## Supplied data
#####

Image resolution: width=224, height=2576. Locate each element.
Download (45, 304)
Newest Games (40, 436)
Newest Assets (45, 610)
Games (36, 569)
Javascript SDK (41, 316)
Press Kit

#####

## What you have to do
Reproduce every entry above so that each one matches its source exactly.

## Task result
Image resolution: width=224, height=2576. Locate each element.
Download (45, 304)
Newest Games (40, 436)
Newest Assets (45, 610)
Games (36, 569)
Javascript SDK (41, 316)
Press Kit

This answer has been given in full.